Task description
Put the rows below into a numbered list, leaving out any blank lines.

*** Extracted material

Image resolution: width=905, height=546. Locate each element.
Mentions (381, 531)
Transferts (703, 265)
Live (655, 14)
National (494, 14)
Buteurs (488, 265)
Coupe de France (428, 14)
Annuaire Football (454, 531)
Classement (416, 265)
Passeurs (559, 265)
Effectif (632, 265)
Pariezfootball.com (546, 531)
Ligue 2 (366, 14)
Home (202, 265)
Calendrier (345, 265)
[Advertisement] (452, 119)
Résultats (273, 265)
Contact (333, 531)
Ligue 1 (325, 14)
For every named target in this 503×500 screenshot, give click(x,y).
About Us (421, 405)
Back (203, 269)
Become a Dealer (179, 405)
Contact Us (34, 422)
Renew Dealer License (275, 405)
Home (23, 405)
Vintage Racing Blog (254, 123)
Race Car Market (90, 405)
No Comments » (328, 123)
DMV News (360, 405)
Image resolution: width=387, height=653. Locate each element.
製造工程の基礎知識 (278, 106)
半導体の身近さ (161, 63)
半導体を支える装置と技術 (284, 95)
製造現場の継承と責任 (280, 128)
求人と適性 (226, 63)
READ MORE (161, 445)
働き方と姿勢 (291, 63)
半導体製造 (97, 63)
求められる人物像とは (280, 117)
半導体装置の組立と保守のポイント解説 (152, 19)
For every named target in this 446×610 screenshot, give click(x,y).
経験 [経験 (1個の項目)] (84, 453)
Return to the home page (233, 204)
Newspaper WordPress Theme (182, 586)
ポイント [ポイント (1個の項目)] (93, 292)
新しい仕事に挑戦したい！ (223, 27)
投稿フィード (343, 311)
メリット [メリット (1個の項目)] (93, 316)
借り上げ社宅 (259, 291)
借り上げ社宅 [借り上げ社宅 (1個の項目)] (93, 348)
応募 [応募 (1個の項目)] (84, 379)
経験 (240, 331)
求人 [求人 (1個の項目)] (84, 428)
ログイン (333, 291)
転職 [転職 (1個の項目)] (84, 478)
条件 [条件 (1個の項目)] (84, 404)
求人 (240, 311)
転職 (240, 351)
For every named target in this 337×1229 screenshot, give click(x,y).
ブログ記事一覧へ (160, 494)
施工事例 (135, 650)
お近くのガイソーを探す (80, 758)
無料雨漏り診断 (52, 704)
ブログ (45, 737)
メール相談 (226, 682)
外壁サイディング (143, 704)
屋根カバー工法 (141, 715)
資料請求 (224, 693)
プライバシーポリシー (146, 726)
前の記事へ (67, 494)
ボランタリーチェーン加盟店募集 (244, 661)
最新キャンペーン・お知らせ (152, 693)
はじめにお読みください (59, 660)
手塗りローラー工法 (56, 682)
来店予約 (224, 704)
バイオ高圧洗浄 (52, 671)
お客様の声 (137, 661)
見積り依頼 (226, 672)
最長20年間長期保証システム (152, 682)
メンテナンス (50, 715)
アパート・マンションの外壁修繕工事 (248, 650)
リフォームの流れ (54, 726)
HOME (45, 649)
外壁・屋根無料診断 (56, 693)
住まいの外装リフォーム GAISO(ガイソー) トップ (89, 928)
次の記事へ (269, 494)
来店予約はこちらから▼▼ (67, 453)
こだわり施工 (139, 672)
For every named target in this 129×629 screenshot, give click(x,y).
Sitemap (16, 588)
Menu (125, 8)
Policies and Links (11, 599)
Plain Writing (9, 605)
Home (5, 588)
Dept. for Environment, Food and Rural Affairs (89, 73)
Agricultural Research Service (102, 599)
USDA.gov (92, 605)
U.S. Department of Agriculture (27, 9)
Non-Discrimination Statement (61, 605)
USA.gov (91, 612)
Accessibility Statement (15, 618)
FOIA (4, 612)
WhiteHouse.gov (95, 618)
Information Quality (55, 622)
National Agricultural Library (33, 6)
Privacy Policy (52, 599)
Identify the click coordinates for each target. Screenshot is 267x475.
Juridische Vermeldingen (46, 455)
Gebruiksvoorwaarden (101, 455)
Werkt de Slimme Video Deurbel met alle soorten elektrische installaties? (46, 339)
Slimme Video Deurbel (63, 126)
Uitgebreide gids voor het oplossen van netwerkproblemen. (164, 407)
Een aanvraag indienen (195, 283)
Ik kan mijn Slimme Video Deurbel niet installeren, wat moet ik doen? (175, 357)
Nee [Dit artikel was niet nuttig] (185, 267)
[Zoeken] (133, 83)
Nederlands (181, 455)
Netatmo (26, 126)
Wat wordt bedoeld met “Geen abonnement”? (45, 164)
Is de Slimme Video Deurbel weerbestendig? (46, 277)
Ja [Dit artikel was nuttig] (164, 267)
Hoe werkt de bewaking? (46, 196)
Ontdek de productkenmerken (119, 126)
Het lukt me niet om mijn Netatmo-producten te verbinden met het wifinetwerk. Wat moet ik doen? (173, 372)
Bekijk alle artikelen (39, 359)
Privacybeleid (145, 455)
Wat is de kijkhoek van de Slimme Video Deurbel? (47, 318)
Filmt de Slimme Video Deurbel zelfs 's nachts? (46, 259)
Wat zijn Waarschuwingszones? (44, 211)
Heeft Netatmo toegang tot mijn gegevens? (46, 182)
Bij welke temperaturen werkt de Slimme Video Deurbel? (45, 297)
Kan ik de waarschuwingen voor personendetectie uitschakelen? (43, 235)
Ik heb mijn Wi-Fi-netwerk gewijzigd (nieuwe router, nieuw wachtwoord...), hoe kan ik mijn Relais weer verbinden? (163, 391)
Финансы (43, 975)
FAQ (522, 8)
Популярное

******

Complete answer
1. Image resolution: width=905, height=546. Locate each element.
2. Mentions (381, 531)
3. Transferts (703, 265)
4. Live (655, 14)
5. National (494, 14)
6. Buteurs (488, 265)
7. Coupe de France (428, 14)
8. Annuaire Football (454, 531)
9. Classement (416, 265)
10. Passeurs (559, 265)
11. Effectif (632, 265)
12. Pariezfootball.com (546, 531)
13. Ligue 2 (366, 14)
14. Home (202, 265)
15. Calendrier (345, 265)
16. [Advertisement] (452, 119)
17. Résultats (273, 265)
18. Contact (333, 531)
19. Ligue 1 (325, 14)
20. For every named target in this 503×500 screenshot, give click(x,y).
21. About Us (421, 405)
22. Back (203, 269)
23. Become a Dealer (179, 405)
24. Contact Us (34, 422)
25. Renew Dealer License (275, 405)
26. Home (23, 405)
27. Vintage Racing Blog (254, 123)
28. Race Car Market (90, 405)
29. No Comments » (328, 123)
30. DMV News (360, 405)
31. Image resolution: width=387, height=653. Locate each element.
32. 製造工程の基礎知識 (278, 106)
33. 半導体の身近さ (161, 63)
34. 半導体を支える装置と技術 (284, 95)
35. 製造現場の継承と責任 (280, 128)
36. 求人と適性 (226, 63)
37. READ MORE (161, 445)
38. 働き方と姿勢 (291, 63)
39. 半導体製造 (97, 63)
40. 求められる人物像とは (280, 117)
41. 半導体装置の組立と保守のポイント解説 (152, 19)
42. For every named target in this 446×610 screenshot, give click(x,y).
43. 経験 [経験 (1個の項目)] (84, 453)
44. Return to the home page (233, 204)
45. Newspaper WordPress Theme (182, 586)
46. ポイント [ポイント (1個の項目)] (93, 292)
47. 新しい仕事に挑戦したい！ (223, 27)
48. 投稿フィード (343, 311)
49. メリット [メリット (1個の項目)] (93, 316)
50. 借り上げ社宅 (259, 291)
51. 借り上げ社宅 [借り上げ社宅 (1個の項目)] (93, 348)
52. 応募 [応募 (1個の項目)] (84, 379)
53. 経験 (240, 331)
54. 求人 [求人 (1個の項目)] (84, 428)
55. ログイン (333, 291)
56. 転職 [転職 (1個の項目)] (84, 478)
57. 条件 [条件 (1個の項目)] (84, 404)
58. 求人 (240, 311)
59. 転職 (240, 351)
60. For every named target in this 337×1229 screenshot, give click(x,y).
61. ブログ記事一覧へ (160, 494)
62. 施工事例 (135, 650)
63. お近くのガイソーを探す (80, 758)
64. 無料雨漏り診断 (52, 704)
65. ブログ (45, 737)
66. メール相談 (226, 682)
67. 外壁サイディング (143, 704)
68. 屋根カバー工法 (141, 715)
69. 資料請求 (224, 693)
70. プライバシーポリシー (146, 726)
71. 前の記事へ (67, 494)
72. ボランタリーチェーン加盟店募集 (244, 661)
73. 最新キャンペーン・お知らせ (152, 693)
74. はじめにお読みください (59, 660)
75. 手塗りローラー工法 (56, 682)
76. 来店予約 (224, 704)
77. バイオ高圧洗浄 (52, 671)
78. お客様の声 (137, 661)
79. 見積り依頼 (226, 672)
80. 最長20年間長期保証システム (152, 682)
81. メンテナンス (50, 715)
82. アパート・マンションの外壁修繕工事 (248, 650)
83. リフォームの流れ (54, 726)
84. HOME (45, 649)
85. 外壁・屋根無料診断 (56, 693)
86. 住まいの外装リフォーム GAISO(ガイソー) トップ (89, 928)
87. 次の記事へ (269, 494)
88. 来店予約はこちらから▼▼ (67, 453)
89. こだわり施工 (139, 672)
90. For every named target in this 129×629 screenshot, give click(x,y).
91. Sitemap (16, 588)
92. Menu (125, 8)
93. Policies and Links (11, 599)
94. Plain Writing (9, 605)
95. Home (5, 588)
96. Dept. for Environment, Food and Rural Affairs (89, 73)
97. Agricultural Research Service (102, 599)
98. USDA.gov (92, 605)
99. U.S. Department of Agriculture (27, 9)
100. Non-Discrimination Statement (61, 605)
101. USA.gov (91, 612)
102. Accessibility Statement (15, 618)
103. FOIA (4, 612)
104. WhiteHouse.gov (95, 618)
105. Information Quality (55, 622)
106. National Agricultural Library (33, 6)
107. Privacy Policy (52, 599)
108. Identify the click coordinates for each target. Screenshot is 267x475.
109. Juridische Vermeldingen (46, 455)
110. Gebruiksvoorwaarden (101, 455)
111. Werkt de Slimme Video Deurbel met alle soorten elektrische installaties? (46, 339)
112. Slimme Video Deurbel (63, 126)
113. Uitgebreide gids voor het oplossen van netwerkproblemen. (164, 407)
114. Een aanvraag indienen (195, 283)
115. Ik kan mijn Slimme Video Deurbel niet installeren, wat moet ik doen? (175, 357)
116. Nee [Dit artikel was niet nuttig] (185, 267)
117. [Zoeken] (133, 83)
118. Nederlands (181, 455)
119. Netatmo (26, 126)
120. Wat wordt bedoeld met “Geen abonnement”? (45, 164)
121. Is de Slimme Video Deurbel weerbestendig? (46, 277)
122. Ja [Dit artikel was nuttig] (164, 267)
123. Hoe werkt de bewaking? (46, 196)
124. Ontdek de productkenmerken (119, 126)
125. Het lukt me niet om mijn Netatmo-producten te verbinden met het wifinetwerk. Wat moet ik doen? (173, 372)
126. Bekijk alle artikelen (39, 359)
127. Privacybeleid (145, 455)
128. Wat is de kijkhoek van de Slimme Video Deurbel? (47, 318)
129. Filmt de Slimme Video Deurbel zelfs 's nachts? (46, 259)
130. Wat zijn Waarschuwingszones? (44, 211)
131. Heeft Netatmo toegang tot mijn gegevens? (46, 182)
132. Bij welke temperaturen werkt de Slimme Video Deurbel? (45, 297)
133. Kan ik de waarschuwingen voor personendetectie uitschakelen? (43, 235)
134. Ik heb mijn Wi-Fi-netwerk gewijzigd (nieuwe router, nieuw wachtwoord...), hoe kan ik mijn Relais weer verbinden? (163, 391)
135. Финансы (43, 975)
136. FAQ (522, 8)
137. Популярное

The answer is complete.